Grupo de trabalho analisa Bacia do Mondego
O engenheiro Armando Batista da Silva Afonso, especialista em Sanitária e conselheiro da Ordem dos Engenheiros, é o coordenador do grupo de trabalho que vai analisar o impacto das cheias na Bacia do Mondego. A equipa é apresentada hoje, às 15h00, na Ordem dos Engenheiros - Região Centro, com a presença do bastonário, Fernando de Almeida Santos, e do presidente da Agência Portuguesa do Ambiente (APA), José Pimenta Machado. O grupo, criado no quadro de um protocolo entre as duas entidades, inclui, de acordo com informação da Ordem dos Engenheiros, José Alfeu Sá Marques, especialista em Hidráulica e Sanitária e membro conselheiro da OE, Nuno Eduardo da Cruz Simões e Carla Andreia Pimentel Rodrigues, ambos especialistas em Hidráulica, e Paulo José da Venda Oliveira, especialista em Geotecnica.

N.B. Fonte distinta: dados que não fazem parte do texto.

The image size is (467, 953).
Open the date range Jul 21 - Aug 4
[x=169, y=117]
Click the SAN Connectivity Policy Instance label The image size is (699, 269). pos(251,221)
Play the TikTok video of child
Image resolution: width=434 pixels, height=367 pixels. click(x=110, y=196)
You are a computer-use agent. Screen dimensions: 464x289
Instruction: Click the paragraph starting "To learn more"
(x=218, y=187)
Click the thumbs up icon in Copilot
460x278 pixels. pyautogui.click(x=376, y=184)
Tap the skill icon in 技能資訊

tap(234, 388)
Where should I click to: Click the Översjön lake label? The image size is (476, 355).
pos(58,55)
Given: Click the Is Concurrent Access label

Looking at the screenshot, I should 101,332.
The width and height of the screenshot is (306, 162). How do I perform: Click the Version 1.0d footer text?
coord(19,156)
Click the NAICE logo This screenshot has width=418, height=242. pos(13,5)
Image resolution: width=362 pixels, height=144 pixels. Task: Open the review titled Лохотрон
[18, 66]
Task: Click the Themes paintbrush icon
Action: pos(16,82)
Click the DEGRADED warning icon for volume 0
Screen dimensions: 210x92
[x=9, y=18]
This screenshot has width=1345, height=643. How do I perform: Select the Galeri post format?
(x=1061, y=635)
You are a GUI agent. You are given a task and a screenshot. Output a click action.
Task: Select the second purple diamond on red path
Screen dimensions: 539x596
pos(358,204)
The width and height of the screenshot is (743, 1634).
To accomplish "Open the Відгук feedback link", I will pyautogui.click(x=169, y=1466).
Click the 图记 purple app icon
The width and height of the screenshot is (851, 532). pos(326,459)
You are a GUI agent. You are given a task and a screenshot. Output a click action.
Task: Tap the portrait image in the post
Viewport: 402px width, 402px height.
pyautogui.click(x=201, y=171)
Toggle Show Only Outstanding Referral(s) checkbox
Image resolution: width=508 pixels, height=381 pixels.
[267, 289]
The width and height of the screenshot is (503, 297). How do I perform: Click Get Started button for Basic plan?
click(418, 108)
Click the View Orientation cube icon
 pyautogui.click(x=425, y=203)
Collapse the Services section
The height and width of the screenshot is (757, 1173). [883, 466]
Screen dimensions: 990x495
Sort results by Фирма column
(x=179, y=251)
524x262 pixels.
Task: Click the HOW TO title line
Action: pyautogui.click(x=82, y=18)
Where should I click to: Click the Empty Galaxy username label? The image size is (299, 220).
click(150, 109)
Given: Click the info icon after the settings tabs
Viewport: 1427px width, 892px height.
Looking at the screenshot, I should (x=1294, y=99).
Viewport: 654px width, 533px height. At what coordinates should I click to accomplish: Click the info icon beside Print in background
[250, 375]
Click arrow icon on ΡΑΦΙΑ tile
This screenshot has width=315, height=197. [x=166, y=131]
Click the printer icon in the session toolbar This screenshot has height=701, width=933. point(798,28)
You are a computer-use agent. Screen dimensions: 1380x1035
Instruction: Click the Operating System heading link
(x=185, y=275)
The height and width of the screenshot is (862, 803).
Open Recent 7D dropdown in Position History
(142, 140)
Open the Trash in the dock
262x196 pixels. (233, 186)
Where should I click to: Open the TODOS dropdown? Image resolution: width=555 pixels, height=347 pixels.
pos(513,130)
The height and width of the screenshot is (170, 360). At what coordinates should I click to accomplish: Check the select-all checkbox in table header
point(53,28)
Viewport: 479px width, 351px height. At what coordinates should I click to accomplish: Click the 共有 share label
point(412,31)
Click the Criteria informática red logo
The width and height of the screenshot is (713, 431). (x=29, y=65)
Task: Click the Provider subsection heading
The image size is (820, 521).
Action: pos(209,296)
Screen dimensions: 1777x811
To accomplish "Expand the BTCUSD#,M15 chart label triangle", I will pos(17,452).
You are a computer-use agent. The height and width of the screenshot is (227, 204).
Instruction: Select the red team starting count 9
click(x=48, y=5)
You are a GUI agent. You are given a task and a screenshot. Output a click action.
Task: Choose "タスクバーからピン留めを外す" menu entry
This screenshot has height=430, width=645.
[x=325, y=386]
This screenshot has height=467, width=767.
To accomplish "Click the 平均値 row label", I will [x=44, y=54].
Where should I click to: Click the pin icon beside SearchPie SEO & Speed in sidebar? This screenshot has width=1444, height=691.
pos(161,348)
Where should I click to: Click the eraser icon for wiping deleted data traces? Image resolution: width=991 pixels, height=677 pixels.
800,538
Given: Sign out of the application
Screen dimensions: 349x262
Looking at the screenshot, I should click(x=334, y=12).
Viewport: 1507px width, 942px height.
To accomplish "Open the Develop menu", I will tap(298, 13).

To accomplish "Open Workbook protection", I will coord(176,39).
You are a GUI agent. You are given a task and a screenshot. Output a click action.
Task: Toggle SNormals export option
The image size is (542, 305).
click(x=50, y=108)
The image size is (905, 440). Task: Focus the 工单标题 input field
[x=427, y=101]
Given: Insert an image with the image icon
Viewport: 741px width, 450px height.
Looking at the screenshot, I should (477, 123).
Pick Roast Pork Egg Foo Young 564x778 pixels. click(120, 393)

O grupo de trabalho tem a missão de avaliar «o impacto das tempestades de 2026 na Bacia Hidrográfica do Mondego», incluindo «a análise comparativa das circunstâncias associadas à rutura do dique do leito central», tendo em consideração as cheias de 2001 e em 2019. Compete-lhe também reavaliar o projeto das infraestruturas do Baixo Mondego e a sua adaptação às exigências atuais decorrentes das alterações climáticas e a «apresentação de contributos para o modelo de governança» futuro do Aproveitamento Hidroagrícola do Baixo Mondego. Um novo modelo a definir, «envolvendo a revisão do modelo de manutenção continuada, assegurando os meios financeiros para a conservação preventiva, através de um modelo de cogestão participada pelos municípios, entidades e agentes económicos da região».
O grupo tem 100 dias para apresentar resultados, tendo de apresentar um relatório preliminar até 9 de maio.